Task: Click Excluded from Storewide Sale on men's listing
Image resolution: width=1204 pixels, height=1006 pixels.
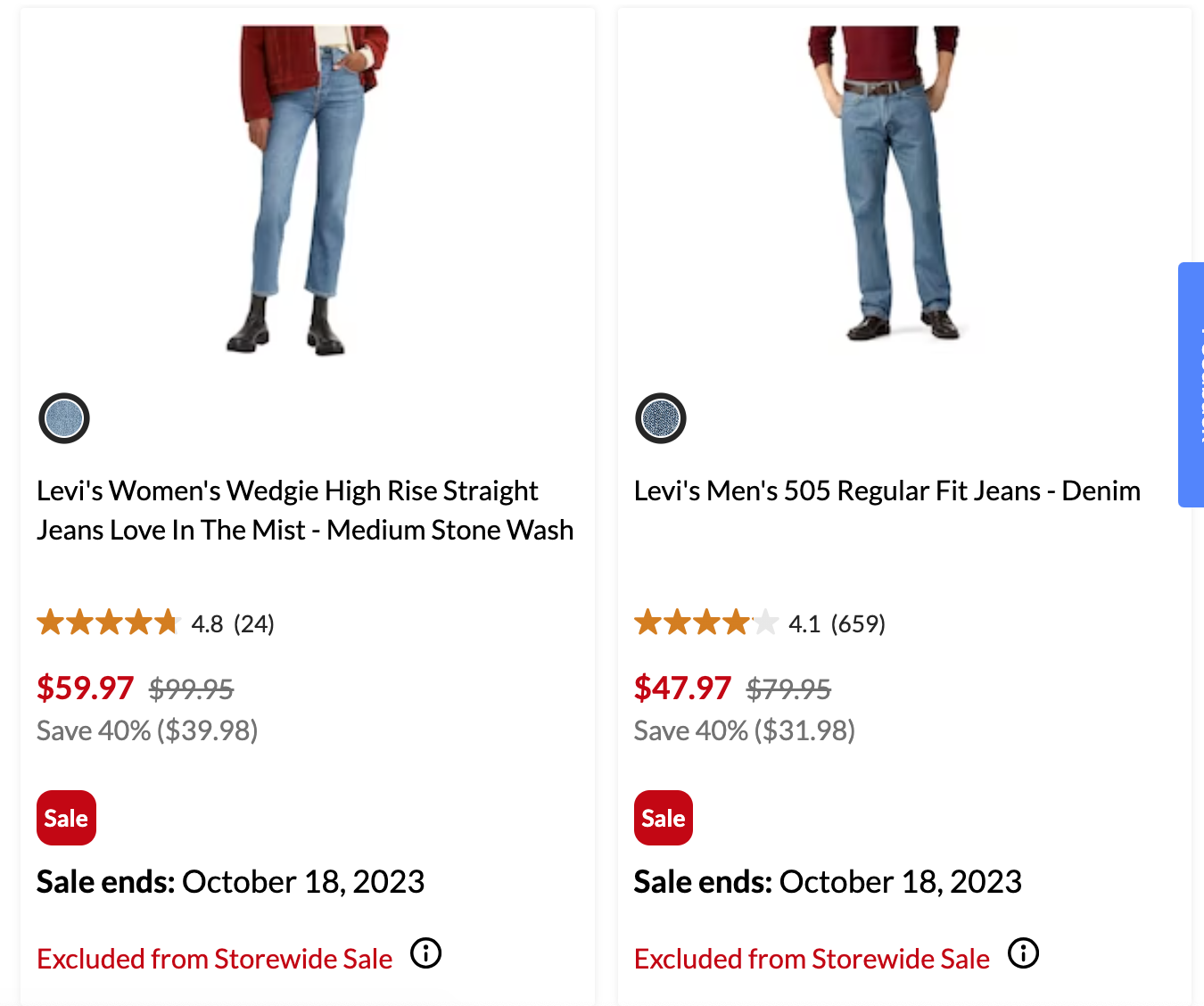Action: pyautogui.click(x=812, y=958)
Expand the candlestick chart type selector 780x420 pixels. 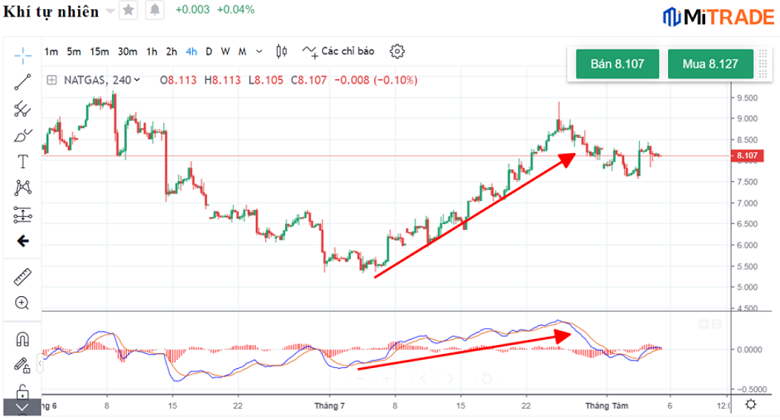[x=281, y=51]
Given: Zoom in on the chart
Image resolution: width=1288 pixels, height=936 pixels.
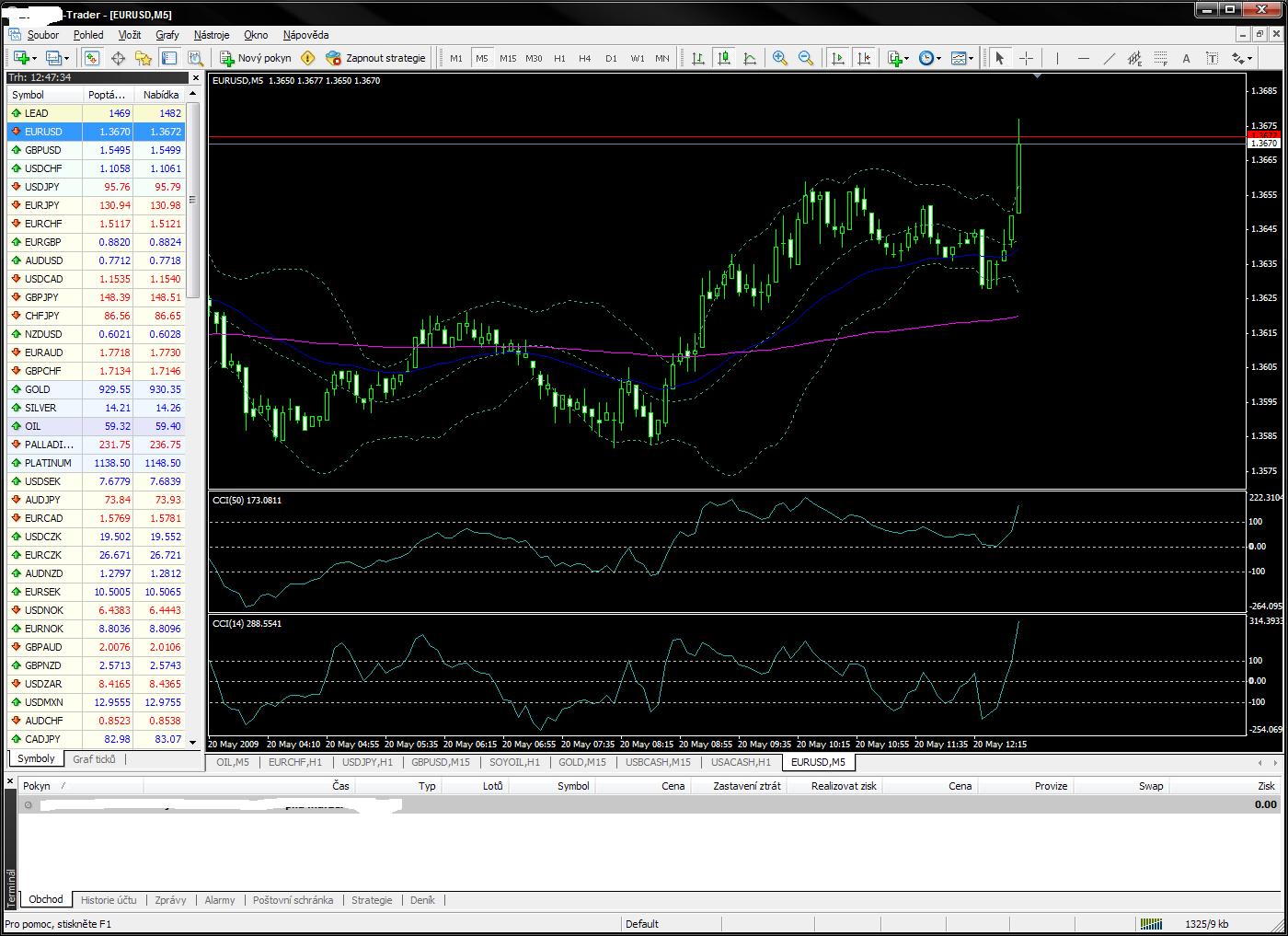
----
> _AIM OF THE EXERCISE_:
Quote the material above exactly, from the line holding "Given: Zoom in on the chart" through its last line, including both. Omit the pictures.

> _OUTPUT OF THE TASK_:
Given: Zoom in on the chart
Image resolution: width=1288 pixels, height=936 pixels.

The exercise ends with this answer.